Ralph Munro and the Statue of Liberty

"The King will reply, 'Truly I tell you, whatever you did for one of the least of these brothers and sisters of mine, you did for me.'" — The Bible

South Sound, and our Washington, had a remarkable human being pass from these parts last week. Ralph Munro's vessel is gone, but it's a safe bet his vessel's effect will remain active in our people and our land.

Munro was Washington's secretary of state for five terms, from 1980 to 2000, and he lived on property along Eld Inlet on Mud Bay in Thurston County.

A mile-long trail through the woods that parallels Evergreen Parkway near The Evergreen State College is named after him. A large wooden sign that reads "Ralph Munro Trail" is posted at the junction of 17th Avenue and the parkway, a sign easy to see when he'd drive to and from home.

It must be satisfying to see your name on a trail through the woods, but maybe he got used to it. Life's like that.

On Monday, I went to the trail, to walk it and to talk to other walkers about Ralph Munro. I brought a piece of paper I printed out with three paragraphs from the news obituary The Seattle Times ran in its March 21 edition, and I put the piece of paper in a plastic sheaf to protect it from the rain. I planned to hand it to walkers on the trail and get their reaction to Munro's recollection of a conversation he had with then-Gov. Daniel Evans in 1975.

My hope was the people I talked to wouldn't know Munro and I'd be able to surprise them with the news that Munro, like Gov. Evans, was a Republican.

The surprise part didn't play out because the only two people I was able to interview already knew Ralph and his affiliation. Here's what they read:

"In 1975, as large numbers of Vietnamese refugees arrived in the U.S., California Gov. Jerry Brown said he didn't want them resettled in California. [Gov. Daniel] Evans, infuriated, sent Munro to a military base in California that was housing refugees, temporarily, with instructions to invite them to settle in Washington.

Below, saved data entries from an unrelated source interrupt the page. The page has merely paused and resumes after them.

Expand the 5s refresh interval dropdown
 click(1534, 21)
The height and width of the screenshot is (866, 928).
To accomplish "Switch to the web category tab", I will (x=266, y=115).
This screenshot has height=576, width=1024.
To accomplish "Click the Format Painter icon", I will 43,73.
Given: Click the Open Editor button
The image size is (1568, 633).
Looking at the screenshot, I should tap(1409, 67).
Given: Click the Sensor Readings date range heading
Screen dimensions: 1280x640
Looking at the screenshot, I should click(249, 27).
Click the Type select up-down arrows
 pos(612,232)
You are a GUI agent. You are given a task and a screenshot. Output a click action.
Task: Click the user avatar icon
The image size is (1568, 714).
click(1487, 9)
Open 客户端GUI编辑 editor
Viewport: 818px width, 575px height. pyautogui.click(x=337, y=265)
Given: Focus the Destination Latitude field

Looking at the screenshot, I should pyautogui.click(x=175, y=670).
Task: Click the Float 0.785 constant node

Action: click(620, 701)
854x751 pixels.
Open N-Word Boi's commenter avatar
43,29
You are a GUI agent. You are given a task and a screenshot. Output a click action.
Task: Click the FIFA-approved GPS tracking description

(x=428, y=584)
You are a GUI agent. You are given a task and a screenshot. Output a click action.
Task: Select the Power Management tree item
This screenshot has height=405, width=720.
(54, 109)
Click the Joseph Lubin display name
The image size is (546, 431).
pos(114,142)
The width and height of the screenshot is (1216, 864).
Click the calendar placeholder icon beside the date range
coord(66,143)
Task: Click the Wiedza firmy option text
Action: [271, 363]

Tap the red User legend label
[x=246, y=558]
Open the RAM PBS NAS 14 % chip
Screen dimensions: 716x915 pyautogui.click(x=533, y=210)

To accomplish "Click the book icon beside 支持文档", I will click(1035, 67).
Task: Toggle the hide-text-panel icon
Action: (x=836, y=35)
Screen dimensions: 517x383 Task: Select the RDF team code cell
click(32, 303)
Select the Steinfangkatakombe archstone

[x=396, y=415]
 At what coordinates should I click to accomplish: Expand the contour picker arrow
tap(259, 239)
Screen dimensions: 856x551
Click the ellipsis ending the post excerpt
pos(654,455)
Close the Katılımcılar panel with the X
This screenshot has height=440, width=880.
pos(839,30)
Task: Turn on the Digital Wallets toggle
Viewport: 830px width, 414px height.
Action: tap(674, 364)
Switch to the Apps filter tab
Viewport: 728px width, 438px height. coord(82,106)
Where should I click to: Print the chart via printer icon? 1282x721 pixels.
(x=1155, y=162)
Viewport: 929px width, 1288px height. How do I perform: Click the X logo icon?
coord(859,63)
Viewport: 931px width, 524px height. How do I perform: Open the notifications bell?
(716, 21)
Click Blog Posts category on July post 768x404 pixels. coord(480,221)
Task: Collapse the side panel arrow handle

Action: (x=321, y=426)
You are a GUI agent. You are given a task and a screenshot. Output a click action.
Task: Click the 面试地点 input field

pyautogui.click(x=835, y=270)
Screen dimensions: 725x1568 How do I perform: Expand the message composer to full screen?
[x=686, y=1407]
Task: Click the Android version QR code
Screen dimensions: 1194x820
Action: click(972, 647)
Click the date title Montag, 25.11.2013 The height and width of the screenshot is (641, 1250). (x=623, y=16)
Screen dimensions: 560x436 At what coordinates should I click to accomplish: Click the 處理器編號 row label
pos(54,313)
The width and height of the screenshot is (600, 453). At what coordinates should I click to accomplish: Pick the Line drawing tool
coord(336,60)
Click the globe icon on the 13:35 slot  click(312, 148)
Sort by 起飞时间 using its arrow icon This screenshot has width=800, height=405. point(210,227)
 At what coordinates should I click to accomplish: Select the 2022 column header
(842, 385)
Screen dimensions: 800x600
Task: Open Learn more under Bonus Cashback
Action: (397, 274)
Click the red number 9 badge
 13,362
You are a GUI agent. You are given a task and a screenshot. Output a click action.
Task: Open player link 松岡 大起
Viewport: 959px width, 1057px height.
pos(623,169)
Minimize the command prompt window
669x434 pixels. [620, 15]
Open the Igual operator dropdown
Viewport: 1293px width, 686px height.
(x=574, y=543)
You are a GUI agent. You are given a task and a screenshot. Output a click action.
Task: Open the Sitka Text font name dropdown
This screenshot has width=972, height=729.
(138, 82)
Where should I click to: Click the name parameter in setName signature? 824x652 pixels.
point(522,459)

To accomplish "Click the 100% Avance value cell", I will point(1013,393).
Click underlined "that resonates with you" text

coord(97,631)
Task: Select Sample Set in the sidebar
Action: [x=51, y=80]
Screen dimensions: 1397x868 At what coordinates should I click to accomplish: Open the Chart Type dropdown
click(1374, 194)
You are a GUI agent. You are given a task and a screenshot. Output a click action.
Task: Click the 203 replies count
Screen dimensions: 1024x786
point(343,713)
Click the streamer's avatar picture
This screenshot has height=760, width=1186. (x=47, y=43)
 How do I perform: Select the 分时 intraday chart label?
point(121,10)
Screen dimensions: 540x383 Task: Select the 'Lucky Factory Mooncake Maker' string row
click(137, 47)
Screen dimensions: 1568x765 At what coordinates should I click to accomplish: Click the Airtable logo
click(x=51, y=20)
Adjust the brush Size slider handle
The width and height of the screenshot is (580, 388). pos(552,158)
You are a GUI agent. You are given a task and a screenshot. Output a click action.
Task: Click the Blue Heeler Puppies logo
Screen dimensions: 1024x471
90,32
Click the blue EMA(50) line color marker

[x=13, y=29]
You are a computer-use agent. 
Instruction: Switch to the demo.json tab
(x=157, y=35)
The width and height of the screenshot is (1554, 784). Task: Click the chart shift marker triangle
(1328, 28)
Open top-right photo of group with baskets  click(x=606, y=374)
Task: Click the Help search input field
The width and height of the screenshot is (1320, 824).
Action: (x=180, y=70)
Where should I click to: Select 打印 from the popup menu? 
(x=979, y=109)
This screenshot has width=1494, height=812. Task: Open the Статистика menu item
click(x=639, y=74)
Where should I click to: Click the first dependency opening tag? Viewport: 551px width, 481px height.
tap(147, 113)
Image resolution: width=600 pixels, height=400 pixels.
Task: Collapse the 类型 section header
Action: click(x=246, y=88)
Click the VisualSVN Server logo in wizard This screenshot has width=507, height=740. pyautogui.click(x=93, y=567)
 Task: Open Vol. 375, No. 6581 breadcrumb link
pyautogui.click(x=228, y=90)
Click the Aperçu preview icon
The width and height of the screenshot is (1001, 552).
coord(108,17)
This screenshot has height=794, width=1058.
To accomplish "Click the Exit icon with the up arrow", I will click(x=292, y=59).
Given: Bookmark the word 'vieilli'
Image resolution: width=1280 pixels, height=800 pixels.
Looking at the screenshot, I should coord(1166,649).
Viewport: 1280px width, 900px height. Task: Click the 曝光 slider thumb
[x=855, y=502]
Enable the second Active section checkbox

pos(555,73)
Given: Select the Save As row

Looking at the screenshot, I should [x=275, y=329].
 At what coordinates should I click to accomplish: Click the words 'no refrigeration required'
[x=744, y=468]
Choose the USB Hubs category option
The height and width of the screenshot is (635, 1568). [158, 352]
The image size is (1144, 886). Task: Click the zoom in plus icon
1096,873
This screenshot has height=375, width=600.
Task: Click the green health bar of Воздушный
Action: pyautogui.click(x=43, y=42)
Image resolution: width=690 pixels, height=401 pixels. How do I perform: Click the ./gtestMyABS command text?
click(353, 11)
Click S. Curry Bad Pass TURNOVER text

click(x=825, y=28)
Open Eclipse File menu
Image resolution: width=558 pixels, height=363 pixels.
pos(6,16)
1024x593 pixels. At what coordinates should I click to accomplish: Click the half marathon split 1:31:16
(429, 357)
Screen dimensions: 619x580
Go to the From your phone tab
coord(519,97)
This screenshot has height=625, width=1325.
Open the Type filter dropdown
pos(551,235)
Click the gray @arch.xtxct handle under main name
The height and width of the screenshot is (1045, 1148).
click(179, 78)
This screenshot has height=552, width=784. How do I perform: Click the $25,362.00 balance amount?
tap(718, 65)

"He said, 'If you see that son of a - Jerry Brown, you just remind him what it says on the base of the Statue of Liberty,' " Munro recalled.

"Washington, which had virtually no Vietnamese community at the time, now has the third-largest Vietnamese population in the country."

Imagine a politician today, especially a Republican, making such a comment about immigrants. Imagine the sights and sounds of that politician's career exploding.

Mark, one of the trail walkers I interviewed, lives along 17th and he said he knew Ralph. He was a neighbor and said he had read the Times story.

"That sounds exactly like something Ralph would say," Mark said. "The thing about Ralph was that he didn't just do things, he was able to bring people together to accomplish things."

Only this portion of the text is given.